Angezeigter Text
Print Friendly, PDF & Email

Helmuth Schönauer bespricht:
Mircea Cărtărescu
Melancolia
Erzählungen
A. d. Rumän. von Ernest Wichner
[Orig.: Melancolia, Bukarest 2019]

Es gibt rare Wörter, die eine Epoche, eine Kindheit, einen Kontinent oder eine Kunstrichtung beschreiben können. Melancholie ist das bekannteste davon.

Melancolia war einst im kalten Krieg ein Begriff, der den Künstlern hinter dem Vorhang (wir hielten uns damals als davor angesiedelt) einen gewissen politischen Spielraum gab, in einer kollektivierten Gesellschaft ein privates Gefühl auszudrücken. Zwar gehörte auch die Psyche der Öffentlichkeit, aber die Melancholie konnte privat bleiben, sie galt als das intimste Gefühl eines Individuums.

Mircea Cărtărescu knüpft mit seinen Erzählungen an diesen kalten Mythos von damals an, zumindest die Lesenden aus der Vor-Vorhang-Zone lassen sich gerne von der romantischen Aura in sich gekehrter Seelen anwehen. Dabei sind die Definitionen dieses Zustandes magisch und realistisch zugleich. Für die Welt des Traumes gehört die wirkliche Welt zum unwahrscheinlichsten Gefilde. (215)

Dabei zeigen die drei Haupterzählungen [Die Stiege (23) / Die Füchse (80) / Die Häute (133)] drei Facetten eines einzigen Zustands. Ein Kind durchlebt die Welt als Kind, das noch im Neutrum verharrt und erst allmählich die Züge eines Jungen annimmt. – Ein Geschwisterpaar versucht ohne Hilfe von Erwachsenen die Kindheit hinter sich zu lassen. – Ein Jugendlicher häutet sich in der Pubertät und steht plötzlich schutzlos und fragil in einer Welt, für die die Metamorphose des Körpers nicht ausreicht.

Aufgeführte Zeilen
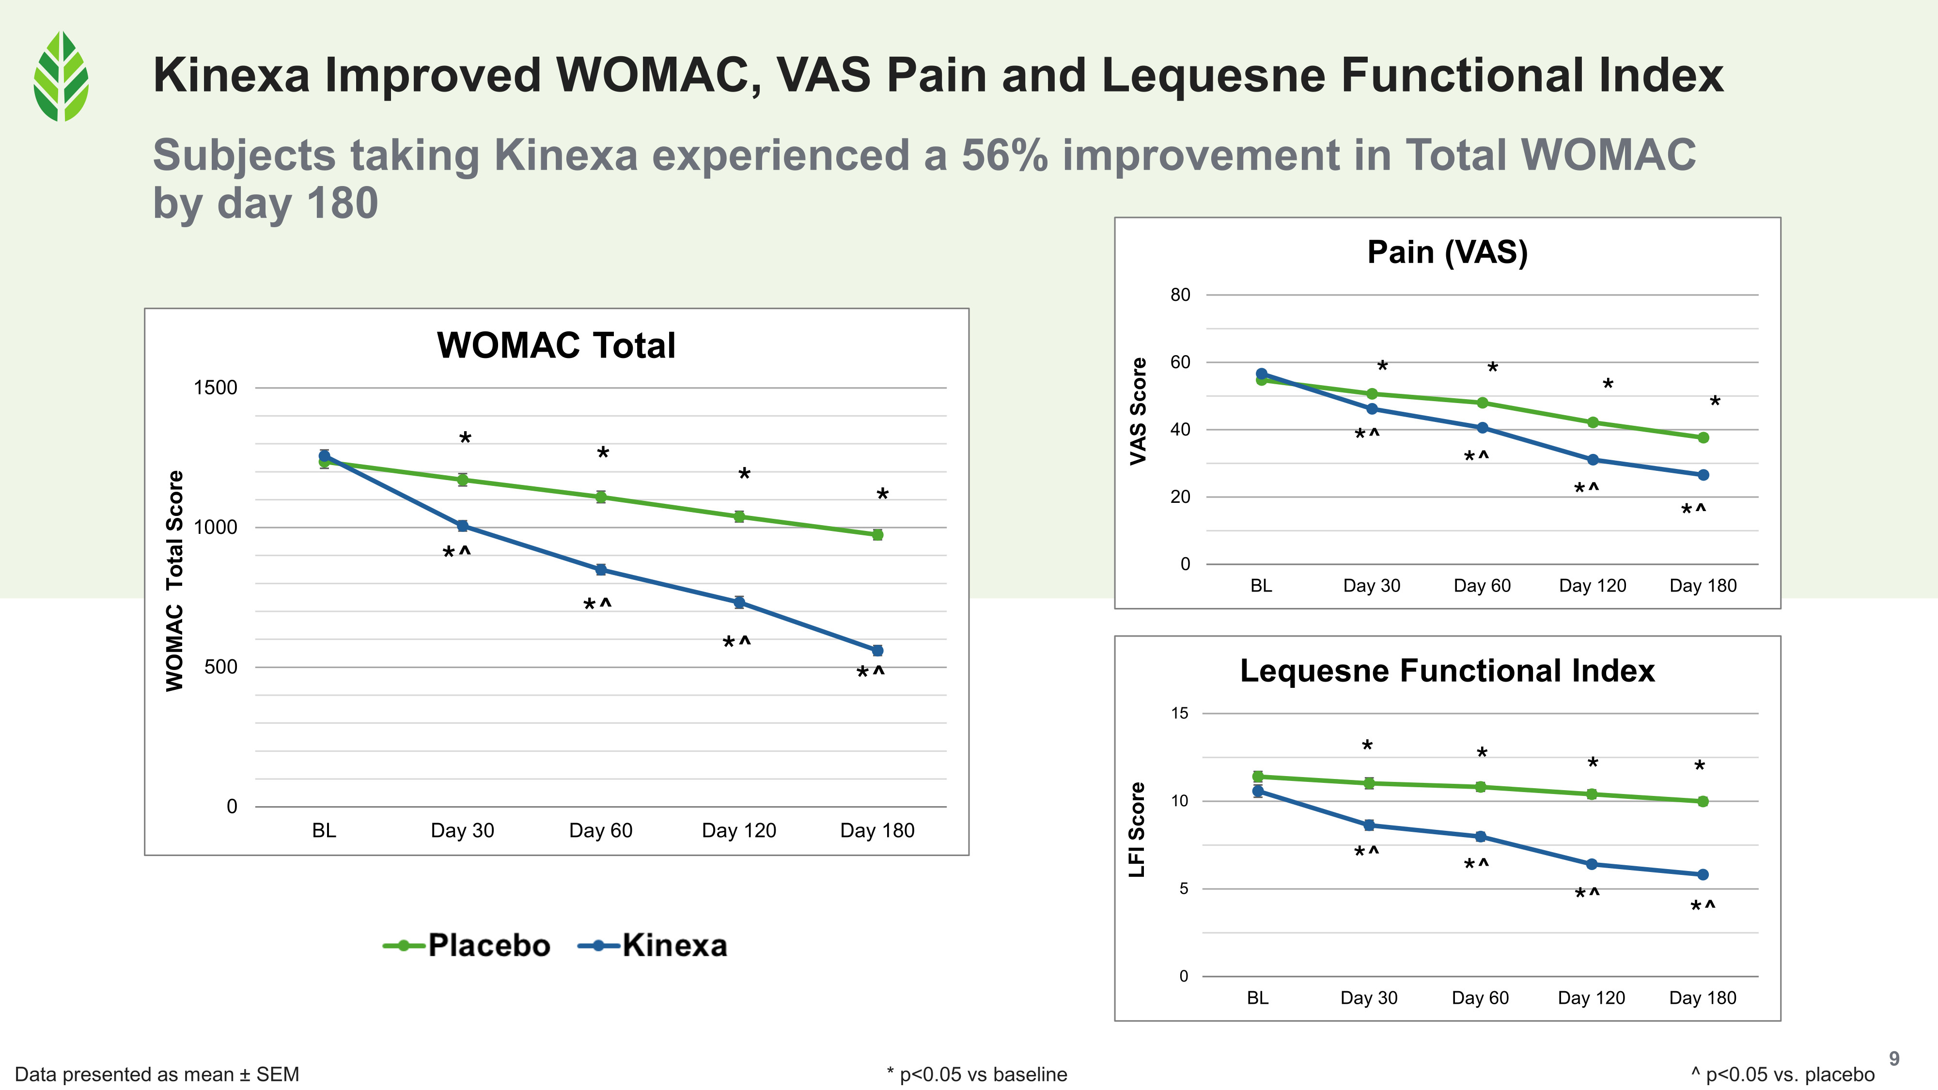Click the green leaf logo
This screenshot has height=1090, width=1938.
(61, 76)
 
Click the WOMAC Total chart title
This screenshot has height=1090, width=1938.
(556, 345)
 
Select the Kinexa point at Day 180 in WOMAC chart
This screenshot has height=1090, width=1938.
(877, 651)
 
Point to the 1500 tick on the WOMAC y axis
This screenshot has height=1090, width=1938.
(215, 388)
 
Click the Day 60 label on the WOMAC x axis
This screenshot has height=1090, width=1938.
(600, 830)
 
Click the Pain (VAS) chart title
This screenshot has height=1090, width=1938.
(1447, 252)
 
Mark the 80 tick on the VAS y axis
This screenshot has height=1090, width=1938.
(1180, 295)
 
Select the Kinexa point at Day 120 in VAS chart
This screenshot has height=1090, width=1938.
(1593, 460)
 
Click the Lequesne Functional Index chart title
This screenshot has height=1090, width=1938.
(1447, 670)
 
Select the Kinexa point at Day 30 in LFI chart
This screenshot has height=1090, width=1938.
(1369, 825)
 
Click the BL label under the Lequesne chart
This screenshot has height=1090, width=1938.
(1257, 998)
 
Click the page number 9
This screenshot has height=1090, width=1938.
(1893, 1059)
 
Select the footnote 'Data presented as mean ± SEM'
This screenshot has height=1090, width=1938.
(157, 1074)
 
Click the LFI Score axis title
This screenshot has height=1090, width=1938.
(1136, 830)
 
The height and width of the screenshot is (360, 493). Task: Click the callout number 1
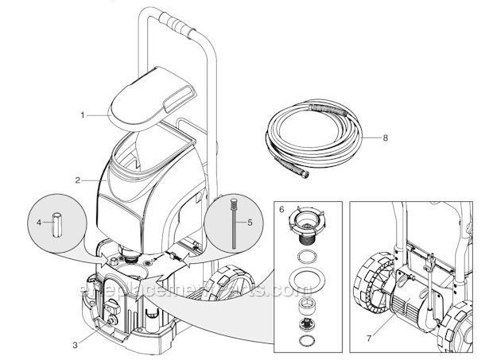82,115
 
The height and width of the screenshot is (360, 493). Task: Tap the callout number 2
77,180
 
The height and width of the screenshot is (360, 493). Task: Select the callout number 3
75,344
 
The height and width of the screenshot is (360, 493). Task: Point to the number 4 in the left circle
38,223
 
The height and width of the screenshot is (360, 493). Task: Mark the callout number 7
368,339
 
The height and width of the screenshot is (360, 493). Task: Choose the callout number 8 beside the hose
385,137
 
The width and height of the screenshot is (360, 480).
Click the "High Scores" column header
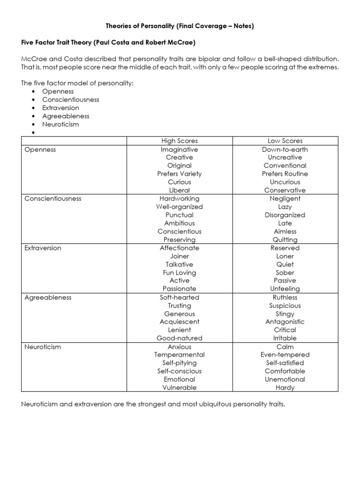[x=179, y=141]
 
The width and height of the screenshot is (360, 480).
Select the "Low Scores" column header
[x=285, y=141]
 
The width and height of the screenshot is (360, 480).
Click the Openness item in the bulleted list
[x=58, y=91]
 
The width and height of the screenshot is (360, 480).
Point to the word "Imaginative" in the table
[x=179, y=150]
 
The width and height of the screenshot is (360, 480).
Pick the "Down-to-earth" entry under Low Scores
[x=285, y=150]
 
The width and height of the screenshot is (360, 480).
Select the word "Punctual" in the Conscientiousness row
[x=179, y=215]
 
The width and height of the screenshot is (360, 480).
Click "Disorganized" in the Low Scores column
[x=285, y=215]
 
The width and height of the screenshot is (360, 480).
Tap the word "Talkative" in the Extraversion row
[x=179, y=264]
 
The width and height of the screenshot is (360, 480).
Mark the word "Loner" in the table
[x=285, y=256]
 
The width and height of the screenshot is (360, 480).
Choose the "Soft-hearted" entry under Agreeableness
[x=179, y=297]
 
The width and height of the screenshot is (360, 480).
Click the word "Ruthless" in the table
[x=285, y=297]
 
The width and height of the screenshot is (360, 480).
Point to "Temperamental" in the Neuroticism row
[x=179, y=355]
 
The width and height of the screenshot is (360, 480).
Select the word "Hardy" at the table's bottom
[x=285, y=388]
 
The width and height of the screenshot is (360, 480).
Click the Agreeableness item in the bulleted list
[x=66, y=116]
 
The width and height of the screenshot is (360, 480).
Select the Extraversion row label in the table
[x=43, y=248]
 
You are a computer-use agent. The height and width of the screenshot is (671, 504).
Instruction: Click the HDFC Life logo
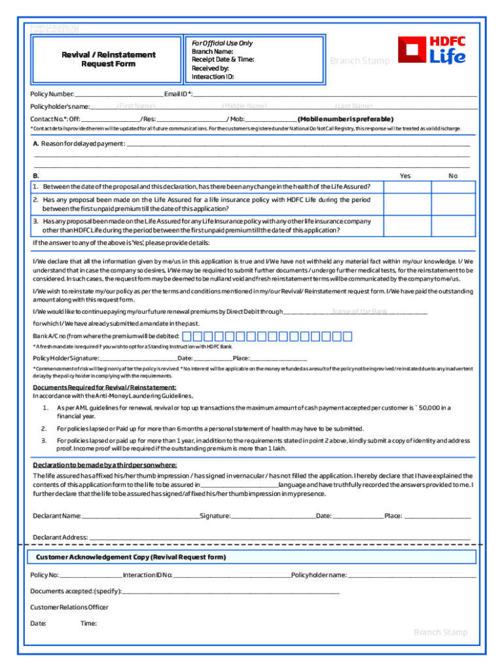[433, 50]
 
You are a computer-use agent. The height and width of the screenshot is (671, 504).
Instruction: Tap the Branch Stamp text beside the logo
[359, 61]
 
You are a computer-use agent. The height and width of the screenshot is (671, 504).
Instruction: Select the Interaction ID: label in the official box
[213, 77]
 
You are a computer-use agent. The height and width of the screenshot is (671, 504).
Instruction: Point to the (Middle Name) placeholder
[244, 106]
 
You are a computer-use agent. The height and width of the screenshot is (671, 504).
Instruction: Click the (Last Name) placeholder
[353, 106]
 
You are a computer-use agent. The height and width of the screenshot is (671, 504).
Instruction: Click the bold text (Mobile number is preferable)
[346, 119]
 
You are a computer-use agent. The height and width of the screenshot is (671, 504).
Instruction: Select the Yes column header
[405, 176]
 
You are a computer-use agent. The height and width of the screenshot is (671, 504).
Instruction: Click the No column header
[453, 176]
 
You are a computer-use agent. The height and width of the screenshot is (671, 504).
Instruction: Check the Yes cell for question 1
[405, 187]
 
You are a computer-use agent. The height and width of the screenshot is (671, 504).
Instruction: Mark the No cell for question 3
[453, 227]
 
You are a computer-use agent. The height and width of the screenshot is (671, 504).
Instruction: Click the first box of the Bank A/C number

Aufgabenstellung
Bearbeiten Sie die Rezension zu „Melancolia“: Geben Sie den Abschnitt beginnend bei „Mircea Cărtărescu knüpft“ und endend bei „unwahrscheinlichsten Gefilde. (215)“ erneut wieder, wobei „Mythos“ durch „Nimbus“ zu ersetzen ist.

Antwort
Mircea Cărtărescu knüpft mit seinen Erzählungen an diesen kalten Nimbus von damals an, zumindest die Lesenden aus der Vor-Vorhang-Zone lassen sich gerne von der romantischen Aura in sich gekehrter Seelen anwehen. Dabei sind die Definitionen dieses Zustandes magisch und realistisch zugleich. Für die Welt des Traumes gehört die wirkliche Welt zum unwahrscheinlichsten Gefilde. (215)